■ WRITTEN PROBLEM:
Please quote every one of the entries below word for word.

::::

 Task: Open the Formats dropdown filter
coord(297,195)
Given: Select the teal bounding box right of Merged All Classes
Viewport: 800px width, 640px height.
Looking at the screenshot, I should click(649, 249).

::::

■ THE REPLY:
 Task: Open the Formats dropdown filter
coord(297,195)
Given: Select the teal bounding box right of Merged All Classes
Viewport: 800px width, 640px height.
Looking at the screenshot, I should click(649, 249).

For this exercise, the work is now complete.